Sabtu 11 Apr 2020 11:24 WIB

Bau Belerang Krakatau, Warga Pulau Sebesi Butuh Masker

Belerang dari erupsi Anak Krakatau membuat warga Sebesi sesak napas dan perih mata.

Rep: Mursalin Yasland/ Red: Agus Yulianto
Aktivitas warga Pulau Sebesi terganggu akibat erupsi Gunung Anak Krakatau.
Foto: Republika/Mursalin Yasland
Aktivitas warga Pulau Sebesi terganggu akibat erupsi Gunung Anak Krakatau.

REPUBLIKA.CO.ID, LAMPUNG SELATAN -- Aroma belerang dan debu letusan Gunung Anak Krakatau (GAK) sampai di lingkungan warga Pulau Sebesi, Kecamatan Rajabasa, Kabupaten Lampung Selatan, Lampung, Sabtu (11/4). Warga empat dusun di Desa Tejang, menantikan bantuan masker dari pemerintah dan masyarakat, karena warga mulai mengalami sesak napas dan mata perih.

"Yang kami perlukan sekarang masker, sejak semalam sampai pagi ini bau belerang dan debu pasir membuat kami susah bernafas dan mata mulai perih," kata M Yusuf, tokoh masyarakat Desa Regahan Lada III, Desa Tejang, Pulau Sebesi, kepada Republika.co.id, Sabtu (11/4).

Menurut dia, baru belerang baru terasa sejak pukul 1.00 saat warga panik keluar rumah terdengar bunyi dentuman diduga dari GAK. Sedangkan debu pasir juga menghujani dusun-dusun di Desa Tejang, sejak suara letusan GAK pada pukul 22.00. Warga tidak berani masuk ke dalam rumah pada dini hari tersebut, khawatir letusan berlanjut.

Dia mengatakan, warga mulai tenang tatkala hujan mengguyur wilayah Pulau Sebesi. Debu-debu pasir mulai mereda dan bau belerang mulai berkurang. Menjelang waktu Subuh, warga mulai kembali masuk rumah masing-masing, sebagian warga terutama orang dewasa, masih berjaga-jaga di luar rumah.

Hingga Sabtu pagi, warga di Desa Regahan Lada III masih merasakan bau belerang yang diduga berasal dari GAK, sedangkan debu pasir yang dini hari menutupi wilayah Pulau Sebesi, agak berkurang. Sesekali warga masih merasakan getaran dan mendengar bunyi letusan atau dentuman dari arah GAK.

▶ _Ketentuan 1_
Ulangi persis bagian artikel tentang bau belerang di Pulau Sebesi, mulai dari kata-kata yang memuat "Dia mengatakan, warga" sampai "dari arah GAK.".
Artikel di atas tidak ada hubungannya dengan entri-entri berikut.

▶ _Bahan yang Disediakan_
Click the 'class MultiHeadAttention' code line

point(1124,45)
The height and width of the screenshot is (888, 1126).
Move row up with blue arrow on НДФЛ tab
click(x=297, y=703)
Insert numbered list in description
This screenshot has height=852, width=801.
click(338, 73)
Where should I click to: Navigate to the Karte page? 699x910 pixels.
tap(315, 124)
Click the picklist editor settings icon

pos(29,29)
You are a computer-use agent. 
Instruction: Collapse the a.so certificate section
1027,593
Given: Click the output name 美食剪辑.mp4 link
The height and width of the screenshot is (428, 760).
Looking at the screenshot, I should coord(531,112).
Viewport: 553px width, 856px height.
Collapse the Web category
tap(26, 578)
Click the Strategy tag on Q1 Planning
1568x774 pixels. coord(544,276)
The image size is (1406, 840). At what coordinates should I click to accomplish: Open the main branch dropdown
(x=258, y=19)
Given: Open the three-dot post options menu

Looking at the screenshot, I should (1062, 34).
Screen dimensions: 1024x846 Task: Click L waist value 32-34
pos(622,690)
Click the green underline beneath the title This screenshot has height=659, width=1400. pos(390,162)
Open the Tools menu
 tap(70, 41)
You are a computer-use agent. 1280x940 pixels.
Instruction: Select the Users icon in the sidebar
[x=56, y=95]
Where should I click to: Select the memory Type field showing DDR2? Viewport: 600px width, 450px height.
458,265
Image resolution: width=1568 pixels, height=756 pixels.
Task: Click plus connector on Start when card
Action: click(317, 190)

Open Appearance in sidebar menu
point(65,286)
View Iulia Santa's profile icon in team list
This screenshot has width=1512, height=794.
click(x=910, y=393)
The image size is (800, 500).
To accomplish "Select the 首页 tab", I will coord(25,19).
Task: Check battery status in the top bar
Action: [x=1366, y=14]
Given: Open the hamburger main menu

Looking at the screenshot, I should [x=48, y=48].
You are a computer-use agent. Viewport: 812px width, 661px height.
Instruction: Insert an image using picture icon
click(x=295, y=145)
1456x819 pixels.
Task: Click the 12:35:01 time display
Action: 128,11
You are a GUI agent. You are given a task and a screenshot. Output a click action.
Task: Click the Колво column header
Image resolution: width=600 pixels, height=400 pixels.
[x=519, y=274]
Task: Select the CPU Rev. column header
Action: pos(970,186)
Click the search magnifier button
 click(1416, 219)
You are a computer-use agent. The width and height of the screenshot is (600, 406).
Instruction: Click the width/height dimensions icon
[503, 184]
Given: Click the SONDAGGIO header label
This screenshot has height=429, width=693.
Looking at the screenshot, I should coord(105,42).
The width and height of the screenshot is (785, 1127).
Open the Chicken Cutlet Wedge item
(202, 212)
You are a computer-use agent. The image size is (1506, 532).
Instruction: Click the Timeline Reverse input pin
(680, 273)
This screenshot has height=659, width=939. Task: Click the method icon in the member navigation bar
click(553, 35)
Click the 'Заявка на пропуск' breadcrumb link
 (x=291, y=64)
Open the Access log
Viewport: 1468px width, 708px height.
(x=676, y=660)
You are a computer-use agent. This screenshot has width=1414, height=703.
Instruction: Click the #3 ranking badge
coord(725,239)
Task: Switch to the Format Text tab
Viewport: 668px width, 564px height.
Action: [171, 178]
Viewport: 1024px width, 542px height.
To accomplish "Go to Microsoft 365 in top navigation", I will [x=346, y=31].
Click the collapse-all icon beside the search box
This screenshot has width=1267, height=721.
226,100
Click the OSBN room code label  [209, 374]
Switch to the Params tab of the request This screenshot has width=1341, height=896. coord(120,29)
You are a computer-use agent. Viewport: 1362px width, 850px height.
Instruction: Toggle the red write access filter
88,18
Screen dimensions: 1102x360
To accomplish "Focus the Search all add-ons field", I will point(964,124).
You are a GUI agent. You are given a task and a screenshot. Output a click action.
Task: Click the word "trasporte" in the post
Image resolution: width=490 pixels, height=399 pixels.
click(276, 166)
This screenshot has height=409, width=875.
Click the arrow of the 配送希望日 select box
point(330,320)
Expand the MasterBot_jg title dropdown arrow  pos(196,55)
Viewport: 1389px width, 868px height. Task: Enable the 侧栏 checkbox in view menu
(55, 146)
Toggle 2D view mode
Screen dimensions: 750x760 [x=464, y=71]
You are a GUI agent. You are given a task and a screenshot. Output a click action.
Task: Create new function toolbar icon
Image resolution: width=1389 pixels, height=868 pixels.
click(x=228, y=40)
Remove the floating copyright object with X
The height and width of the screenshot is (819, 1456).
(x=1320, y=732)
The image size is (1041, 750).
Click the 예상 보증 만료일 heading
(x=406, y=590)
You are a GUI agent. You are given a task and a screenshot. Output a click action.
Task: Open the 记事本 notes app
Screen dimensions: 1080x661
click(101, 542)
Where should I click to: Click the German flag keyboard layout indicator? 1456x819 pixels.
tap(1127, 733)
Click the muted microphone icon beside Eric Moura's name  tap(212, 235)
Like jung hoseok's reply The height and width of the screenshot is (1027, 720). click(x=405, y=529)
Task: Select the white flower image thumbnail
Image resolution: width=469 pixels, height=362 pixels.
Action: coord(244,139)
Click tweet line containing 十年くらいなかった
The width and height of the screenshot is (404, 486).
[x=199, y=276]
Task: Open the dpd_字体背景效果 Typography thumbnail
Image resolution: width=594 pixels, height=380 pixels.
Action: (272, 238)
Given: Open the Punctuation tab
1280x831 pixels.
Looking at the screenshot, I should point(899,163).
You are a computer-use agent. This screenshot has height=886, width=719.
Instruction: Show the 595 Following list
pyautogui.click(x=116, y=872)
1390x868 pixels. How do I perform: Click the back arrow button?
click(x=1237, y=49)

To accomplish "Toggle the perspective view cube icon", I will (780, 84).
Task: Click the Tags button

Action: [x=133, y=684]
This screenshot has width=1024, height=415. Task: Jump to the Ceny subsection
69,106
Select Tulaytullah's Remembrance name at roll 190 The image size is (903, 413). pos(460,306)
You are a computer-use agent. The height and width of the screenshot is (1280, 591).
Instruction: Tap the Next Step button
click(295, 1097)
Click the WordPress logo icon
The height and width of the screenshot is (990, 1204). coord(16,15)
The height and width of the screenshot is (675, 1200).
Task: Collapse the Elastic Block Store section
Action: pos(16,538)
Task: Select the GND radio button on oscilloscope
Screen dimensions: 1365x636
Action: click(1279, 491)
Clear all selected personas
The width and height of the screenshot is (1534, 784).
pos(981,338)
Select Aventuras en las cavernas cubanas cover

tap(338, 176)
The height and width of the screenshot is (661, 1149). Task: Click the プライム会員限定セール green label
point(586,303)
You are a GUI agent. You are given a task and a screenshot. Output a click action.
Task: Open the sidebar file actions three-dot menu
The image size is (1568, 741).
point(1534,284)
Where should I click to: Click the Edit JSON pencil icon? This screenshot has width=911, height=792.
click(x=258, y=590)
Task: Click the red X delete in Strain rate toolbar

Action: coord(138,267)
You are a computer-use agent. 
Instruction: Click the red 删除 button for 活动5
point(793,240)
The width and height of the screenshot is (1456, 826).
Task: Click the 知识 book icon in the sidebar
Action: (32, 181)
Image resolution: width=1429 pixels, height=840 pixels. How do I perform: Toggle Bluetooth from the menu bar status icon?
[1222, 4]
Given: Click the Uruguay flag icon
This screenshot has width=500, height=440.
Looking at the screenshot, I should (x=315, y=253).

▶ _Ketentuan 2_
Tolong salin ulang persis baris-baris entri dari baris pertama entri sampai baris yang memuat "tap(315, 124)", kedua ujungnya ikut disalin.

▶ _Jawaban Tertulis 1_
Dia mengatakan, warga mulai tenang tatkala hujan mengguyur wilayah Pulau Sebesi. Debu-debu pasir mulai mereda dan bau belerang mulai berkurang. Menjelang waktu Subuh, warga mulai kembali masuk rumah masing-masing, sebagian warga terutama orang dewasa, masih berjaga-jaga di luar rumah.

Hingga Sabtu pagi, warga di Desa Regahan Lada III masih merasakan bau belerang yang diduga berasal dari GAK, sedangkan debu pasir yang dini hari menutupi wilayah Pulau Sebesi, agak berkurang. Sesekali warga masih merasakan getaran dan mendengar bunyi letusan atau dentuman dari arah GAK.

▶ _Jawaban Tertulis 2_
Click the 'class MultiHeadAttention' code line

point(1124,45)
The height and width of the screenshot is (888, 1126).
Move row up with blue arrow on НДФЛ tab
click(x=297, y=703)
Insert numbered list in description
This screenshot has height=852, width=801.
click(338, 73)
Where should I click to: Navigate to the Karte page? 699x910 pixels.
tap(315, 124)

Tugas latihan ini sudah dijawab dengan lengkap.